[TASK INPUTS]
Start of Block

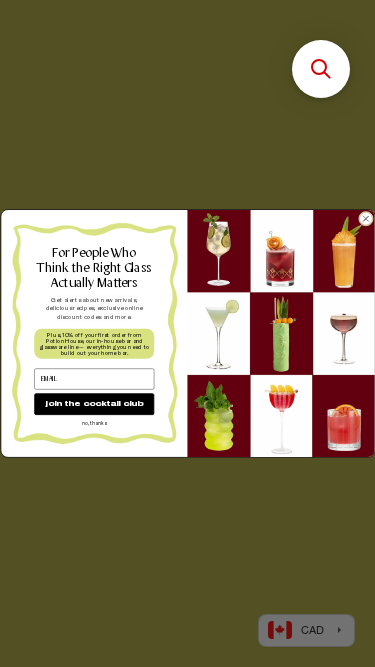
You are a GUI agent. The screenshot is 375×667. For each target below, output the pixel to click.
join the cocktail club (94, 404)
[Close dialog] (365, 218)
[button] (321, 69)
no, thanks (94, 423)
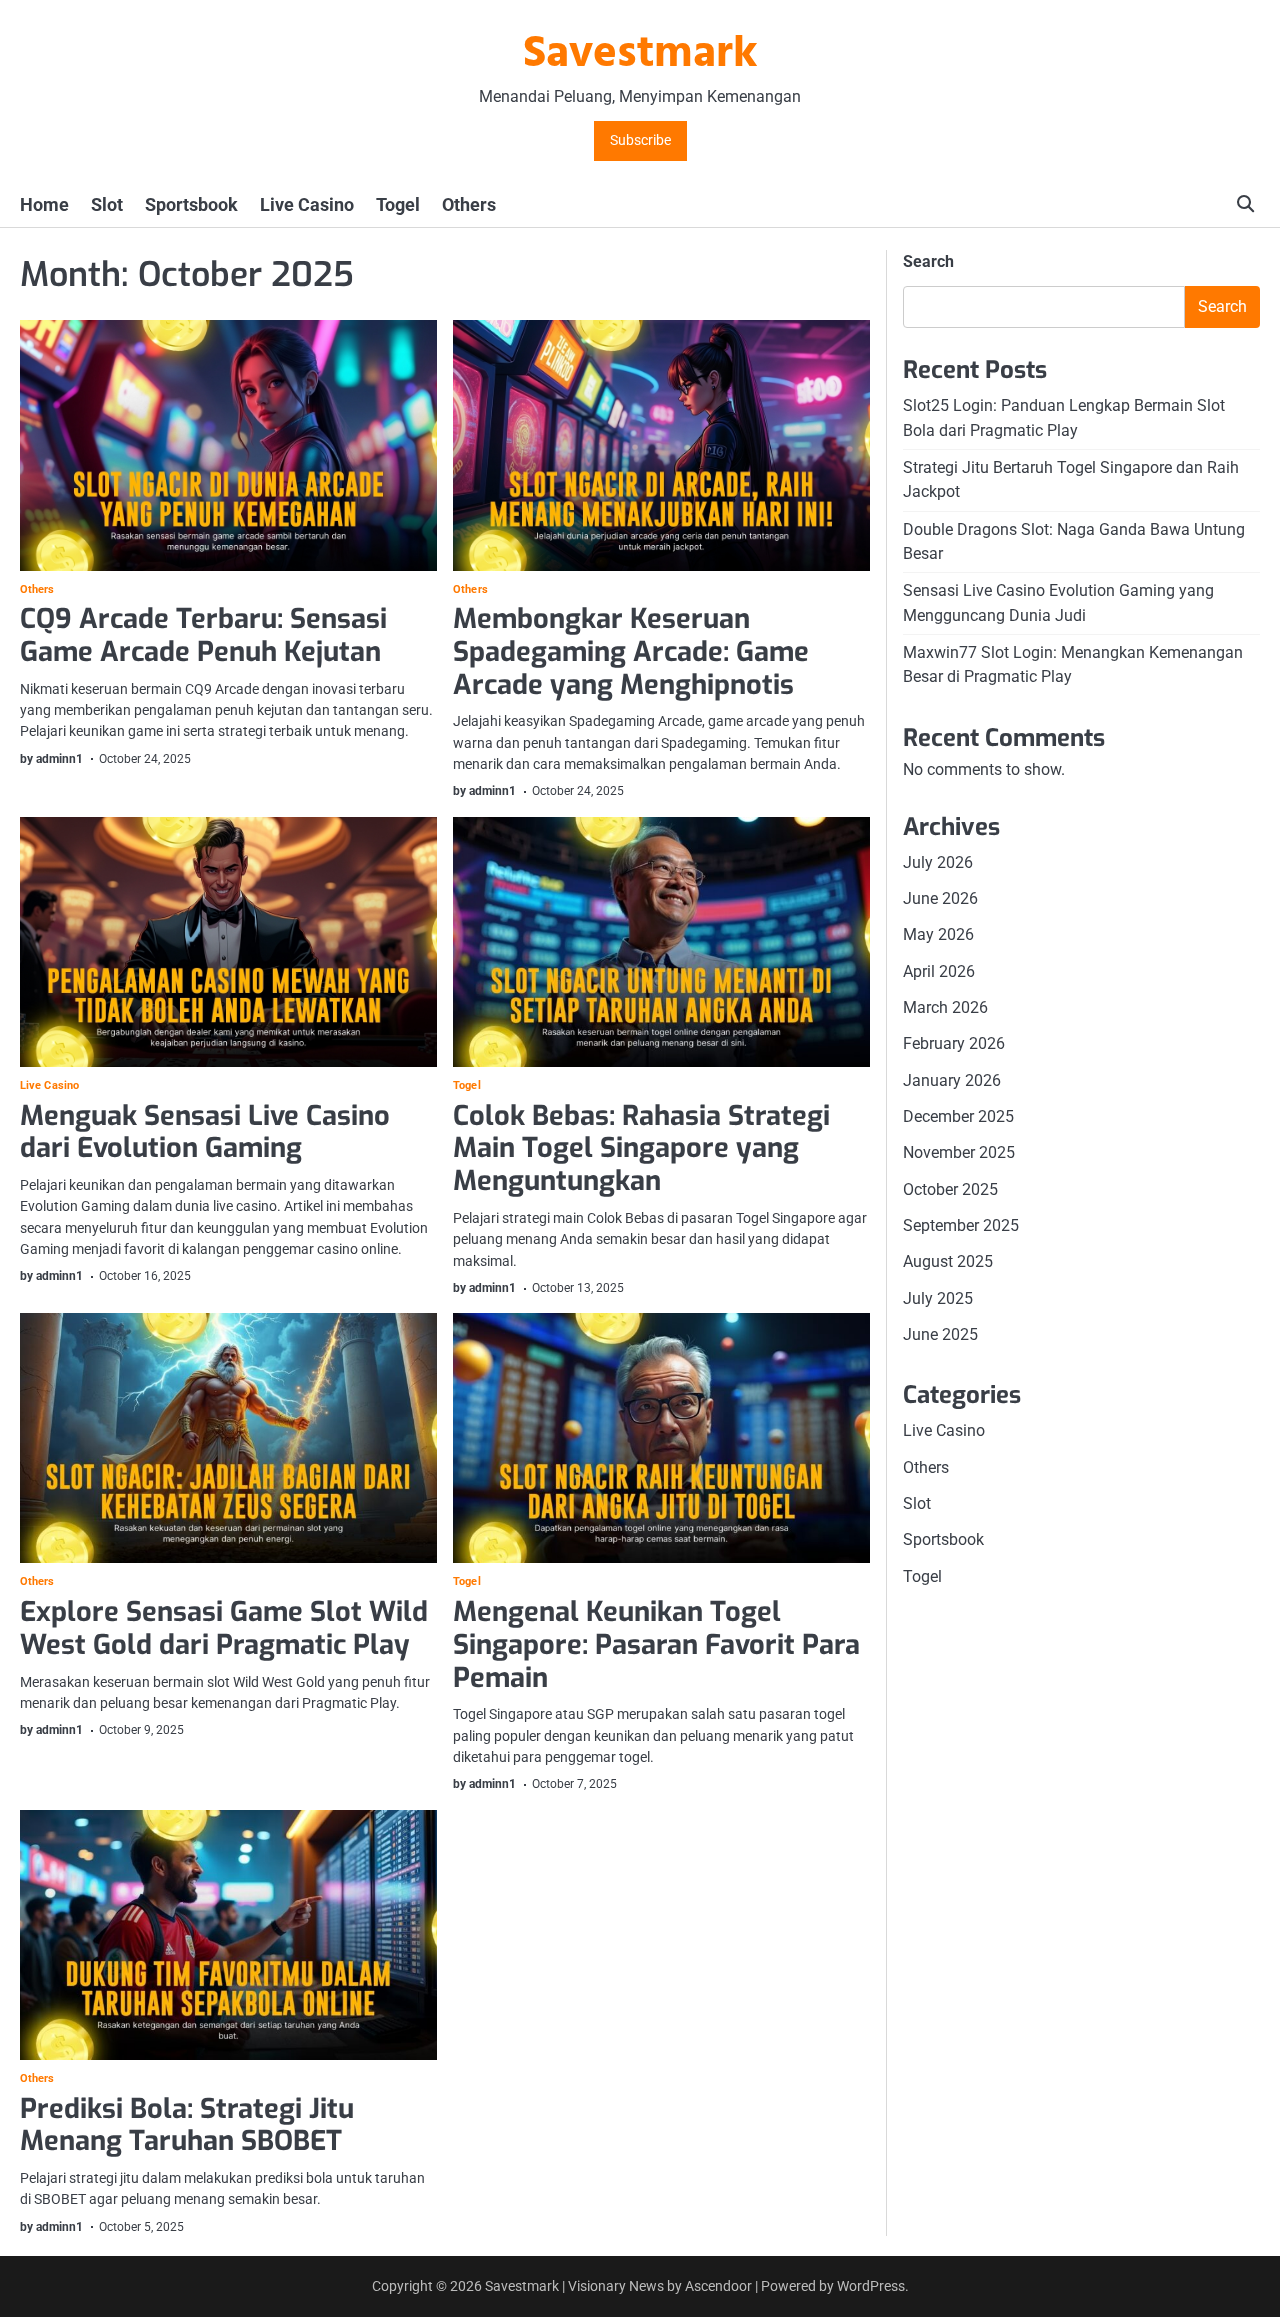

End of Block

[ABOUT THIS TASK] When you transcribe the entries, reproduce each line exactly and skip any picture.

[YOUR RESPONSE]
You are a GUI agent. The screenshot is 375×667. For each target below, output the pixel to click.
join the cocktail club (94, 404)
[Close dialog] (365, 218)
[button] (321, 69)
no, thanks (94, 423)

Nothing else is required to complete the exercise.